Apache Pulsar is structured around several core components that work together to provide a flexible, scalable, and resilient messaging and event streaming platform. Each component plays a crucial role in the system's overall functionality and performance. This guide explores these fundamental elements, enhancing your understanding of Pulsar's architecture and capabilities.
A topic is a named channel where messages are published. Topics in Pulsar are the primary way data is categorized and streamed between producers and consumers. For higher scalability and performance, topics can be segmented into partitions.
Producers are the clients responsible for publishing messages to topics. In Pulsar, producers automatically manage message batching and encoding, optimizing network utilization and throughput. Producers can choose specific ways to ensure message delivery, including sending asynchronously for maximal throughput.
Consumers subscribe to topics to receive messages. Pulsar supports different subscription modes — exclusive, (key-)shared, and failover — providing flexibility in how messages are consumed across multiple clients. Consumers in Pulsar handle back-pressure and message acknowledgment, ensuring reliable data processing.

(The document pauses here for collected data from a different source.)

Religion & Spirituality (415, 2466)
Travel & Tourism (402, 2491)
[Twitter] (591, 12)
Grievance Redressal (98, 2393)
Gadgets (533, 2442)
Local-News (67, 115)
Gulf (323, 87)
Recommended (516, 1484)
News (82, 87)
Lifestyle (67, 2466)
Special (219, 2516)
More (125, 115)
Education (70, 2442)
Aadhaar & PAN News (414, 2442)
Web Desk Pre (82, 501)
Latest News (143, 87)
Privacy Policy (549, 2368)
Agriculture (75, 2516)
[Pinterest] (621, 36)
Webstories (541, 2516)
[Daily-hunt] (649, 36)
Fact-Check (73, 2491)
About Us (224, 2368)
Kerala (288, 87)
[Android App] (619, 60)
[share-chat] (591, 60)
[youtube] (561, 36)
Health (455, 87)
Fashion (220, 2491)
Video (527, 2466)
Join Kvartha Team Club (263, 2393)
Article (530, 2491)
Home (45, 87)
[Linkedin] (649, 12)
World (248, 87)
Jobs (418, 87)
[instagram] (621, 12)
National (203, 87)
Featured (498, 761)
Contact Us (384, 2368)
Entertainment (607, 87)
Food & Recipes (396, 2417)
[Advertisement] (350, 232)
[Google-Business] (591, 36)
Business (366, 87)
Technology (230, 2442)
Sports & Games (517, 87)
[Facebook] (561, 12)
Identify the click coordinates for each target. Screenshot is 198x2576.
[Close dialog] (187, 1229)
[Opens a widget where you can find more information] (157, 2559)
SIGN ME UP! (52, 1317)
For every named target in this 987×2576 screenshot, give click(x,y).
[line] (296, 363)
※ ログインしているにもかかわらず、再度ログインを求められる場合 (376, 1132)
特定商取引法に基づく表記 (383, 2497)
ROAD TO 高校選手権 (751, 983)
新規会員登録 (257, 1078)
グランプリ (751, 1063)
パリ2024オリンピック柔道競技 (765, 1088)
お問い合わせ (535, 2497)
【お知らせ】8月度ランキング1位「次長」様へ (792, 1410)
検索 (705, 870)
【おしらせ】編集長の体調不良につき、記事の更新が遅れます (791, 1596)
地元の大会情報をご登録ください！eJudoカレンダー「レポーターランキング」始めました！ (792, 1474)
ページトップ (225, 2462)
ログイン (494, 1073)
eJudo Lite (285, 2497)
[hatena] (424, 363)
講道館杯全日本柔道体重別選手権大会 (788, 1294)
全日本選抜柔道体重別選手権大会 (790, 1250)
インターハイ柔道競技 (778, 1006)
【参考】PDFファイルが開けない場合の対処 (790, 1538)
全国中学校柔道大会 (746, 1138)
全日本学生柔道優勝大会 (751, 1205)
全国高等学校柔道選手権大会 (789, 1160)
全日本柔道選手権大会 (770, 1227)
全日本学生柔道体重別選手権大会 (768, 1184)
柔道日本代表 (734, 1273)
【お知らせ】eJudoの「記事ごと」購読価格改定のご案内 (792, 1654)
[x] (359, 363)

Brokers manage and coordinate the transfer of messages between producers and consumers. They keep track of subscriptions and maintain topic metadata, playing a pivotal role in Pulsar's scalability and fault tolerance. Brokers also handle things like authentication and authorization for secure client data communication.
Bookies are the storage component of Pulsar and part of the Apache BookKeeper project. They store the messages in a distributed log, ensuring durability and fault tolerance. Bookies work in an ensemble for replication, safeguarding data against hardware failures and providing low-latency read access.